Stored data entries
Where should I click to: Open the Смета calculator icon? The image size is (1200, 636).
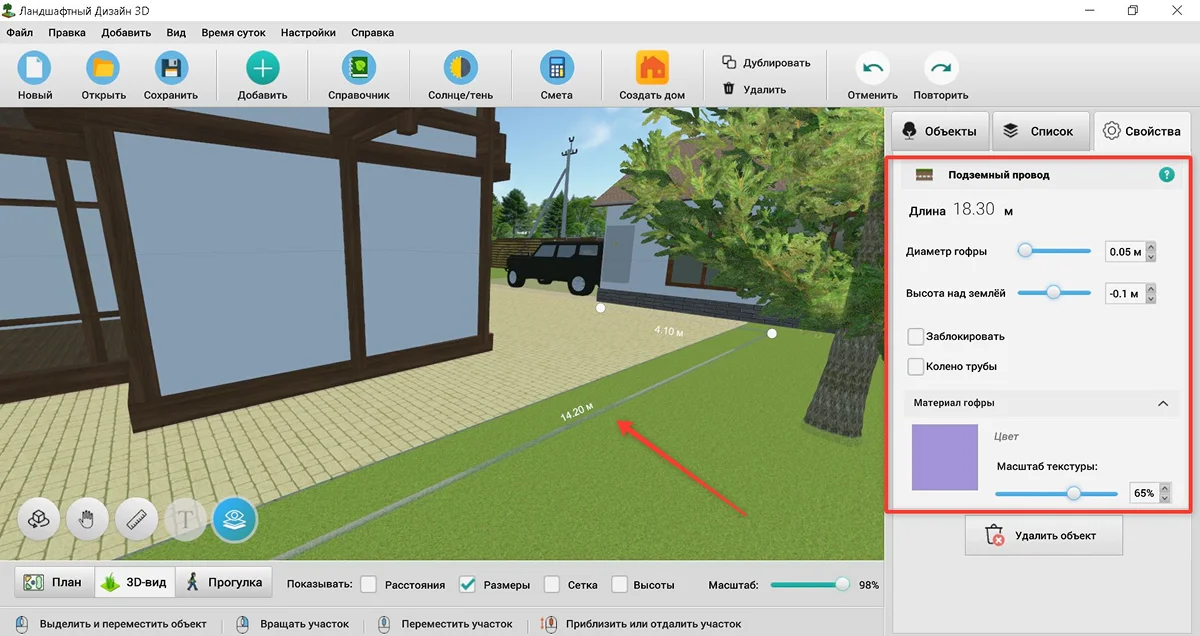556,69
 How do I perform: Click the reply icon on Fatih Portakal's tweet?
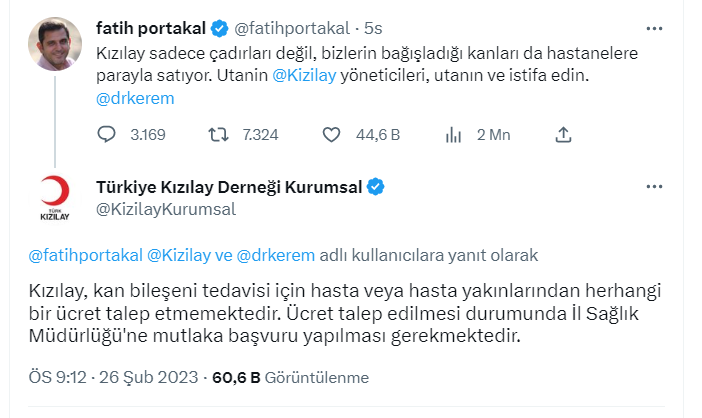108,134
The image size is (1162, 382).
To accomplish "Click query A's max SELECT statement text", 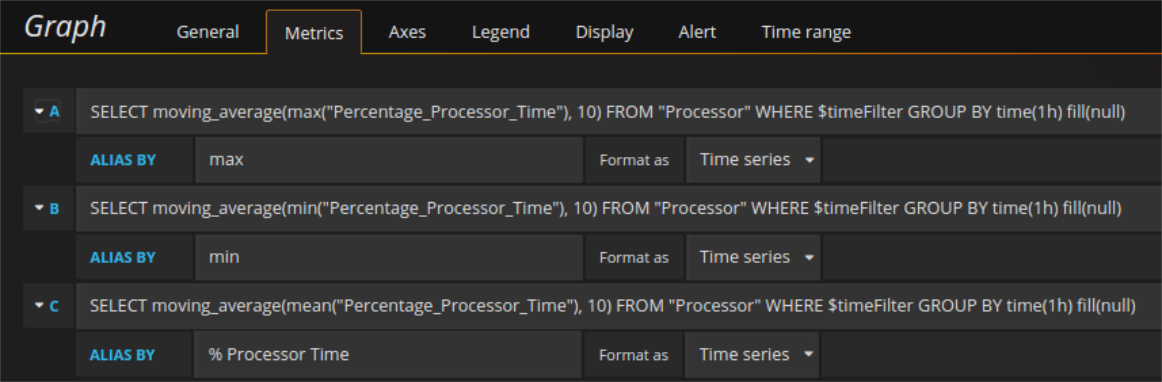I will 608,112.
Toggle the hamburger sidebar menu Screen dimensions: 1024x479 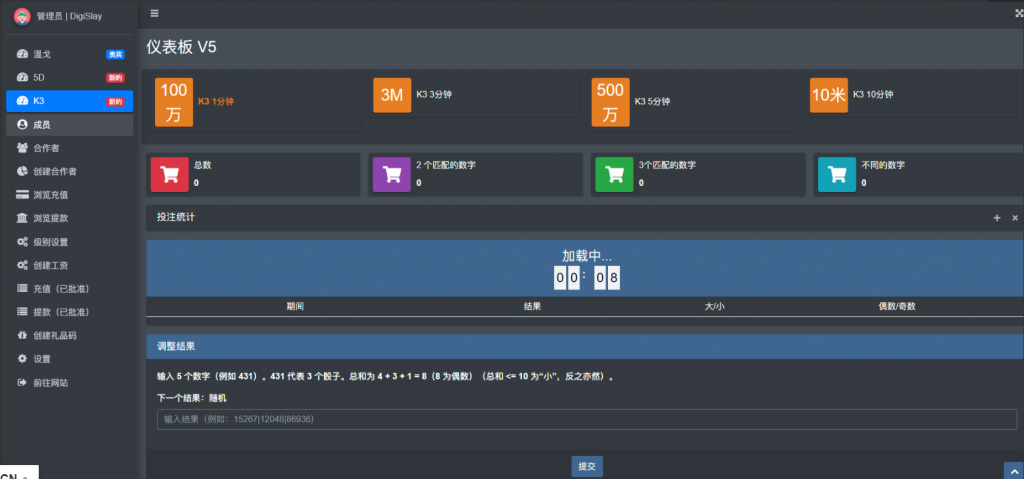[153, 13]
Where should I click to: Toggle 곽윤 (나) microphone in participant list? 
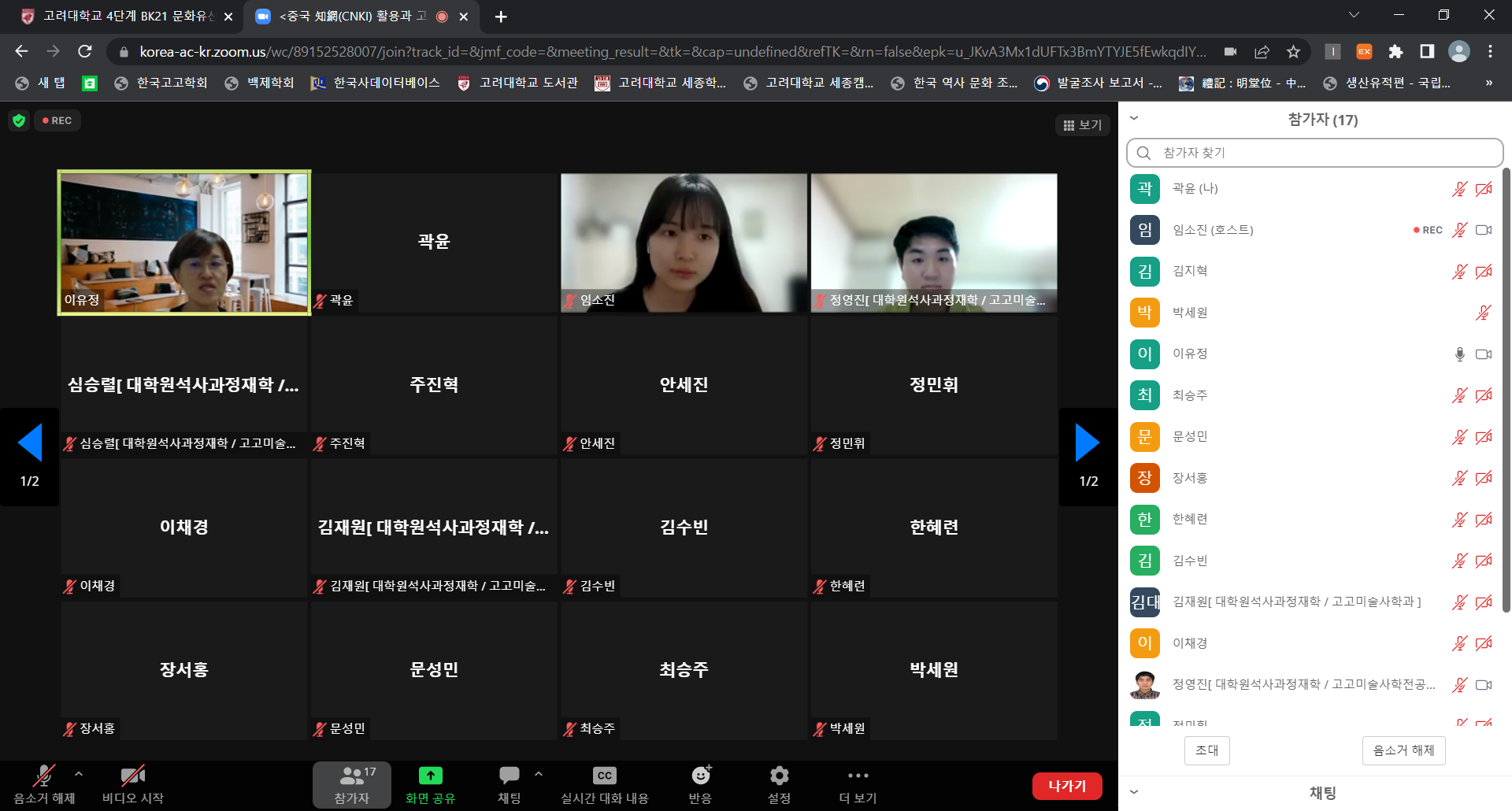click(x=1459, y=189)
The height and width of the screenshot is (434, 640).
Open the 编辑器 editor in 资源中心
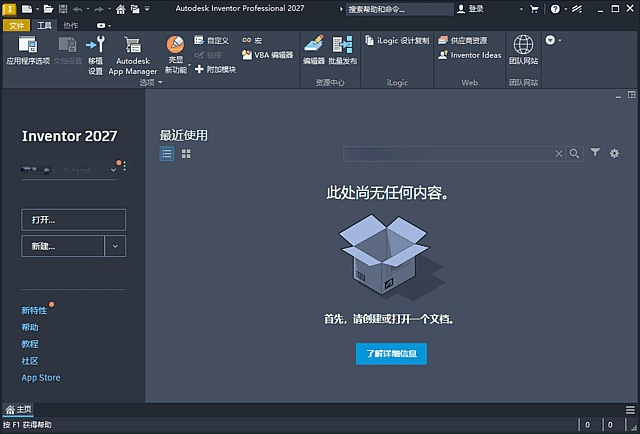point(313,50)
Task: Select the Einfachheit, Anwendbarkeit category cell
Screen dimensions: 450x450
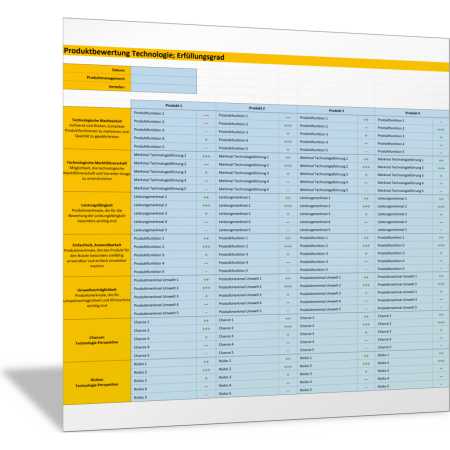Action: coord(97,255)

● ASSIGNED TASK
Please write out exactly the lines from the one containing "The height and" through the last line of the records above, and leave out any pictures.

● YOUR SOLUTION
The height and width of the screenshot is (434, 640).
Open the 编辑器 editor in 资源中心
point(313,50)
Task: Select the Einfachheit, Anwendbarkeit category cell
Screen dimensions: 450x450
Action: coord(97,255)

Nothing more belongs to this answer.